This morning I attended a panel "Advertising Models for Video on the Net" at the Video on the Net conference (co-located with VON). It was interesting, somewhat educational, but not startling. Worse, they were talking about CPMs, 15 second ads and product placements. There was some mention Google Adsense, but no real focus on the long tail or on radically new business models for Internet video. I wasn't left with the sense these people understand what it's going to take. But then I don't have an answer either, so who am I to speak.
For the next Video on the Net, I am going to suggest Jeff recruit Umair Haque to speak. Umair hasn't proposed a specific business model, but he does have a good analysis of where the new business model will lie.
The moral of the story is simple. You should see Heavy and YouTube as opposites in strategic error. Heavy doesn't create enough value consistently enough to be able to exert enough pressure to capture a significant share. YouTube, on the other hand, is creating a great deal of value - but also can't exert enough pressure to capture a significant share.
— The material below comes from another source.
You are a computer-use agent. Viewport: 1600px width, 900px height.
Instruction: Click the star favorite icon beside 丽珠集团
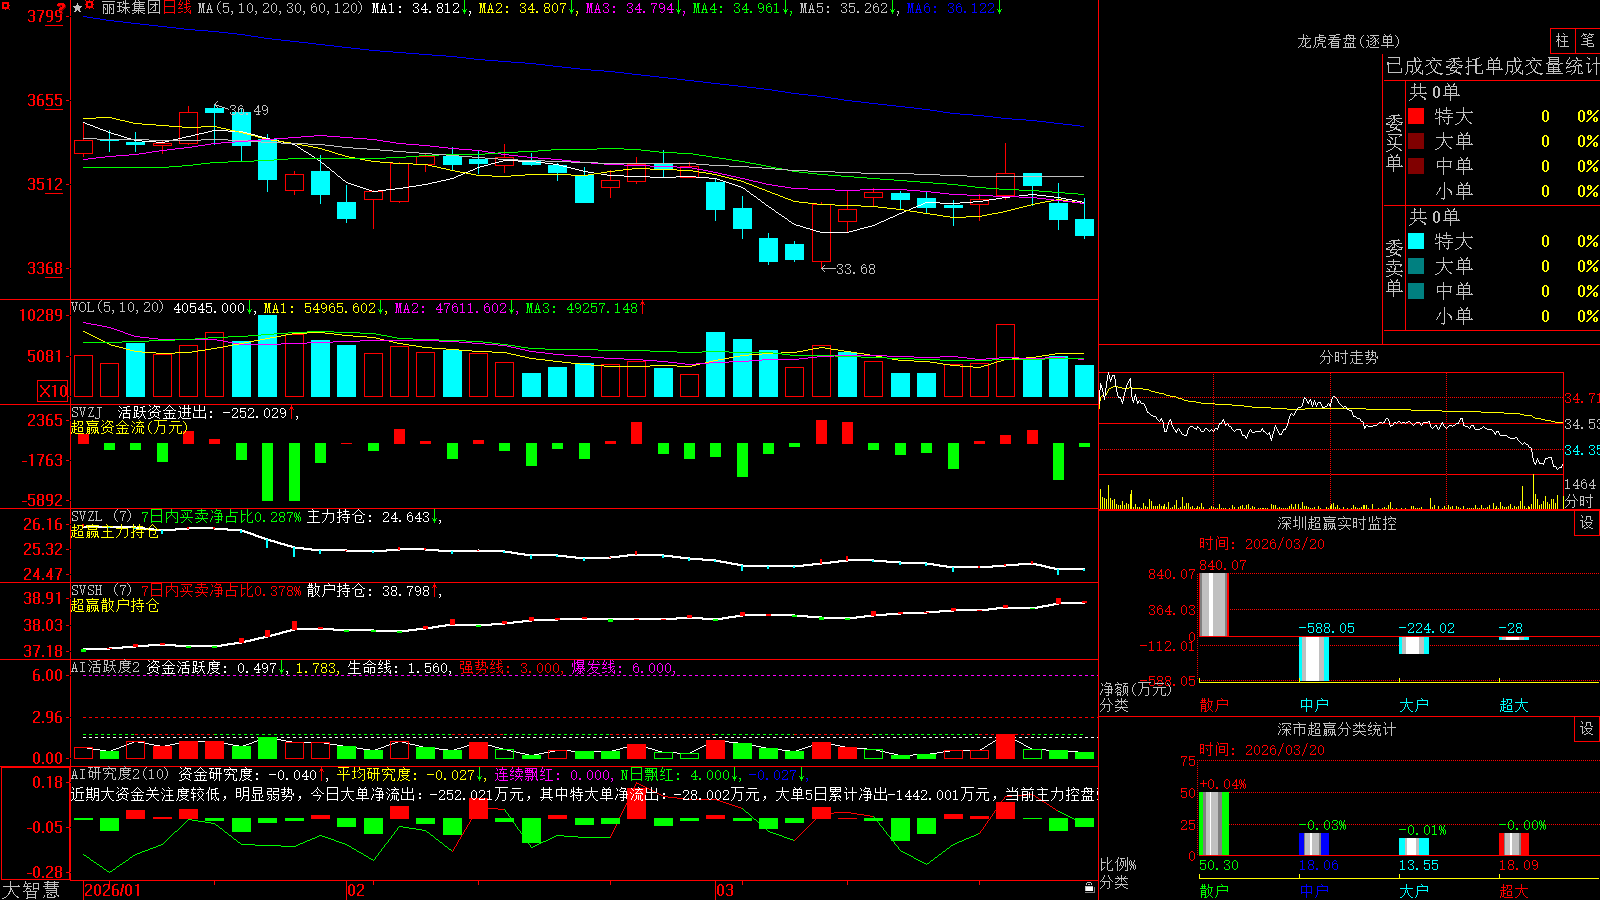78,8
Let me put it more simply: focusing on being a channel or being a platform is the gap between value capture in the next media economy. It is going to be a kind of mournful refrain, an error players make over and over again.
Instead, capturing value for consumer-focused players depends critically on being able to plug brands and ads into the social and cultural structures of interaction itself, to make return on attention hyperefficient - like Myspace is doing.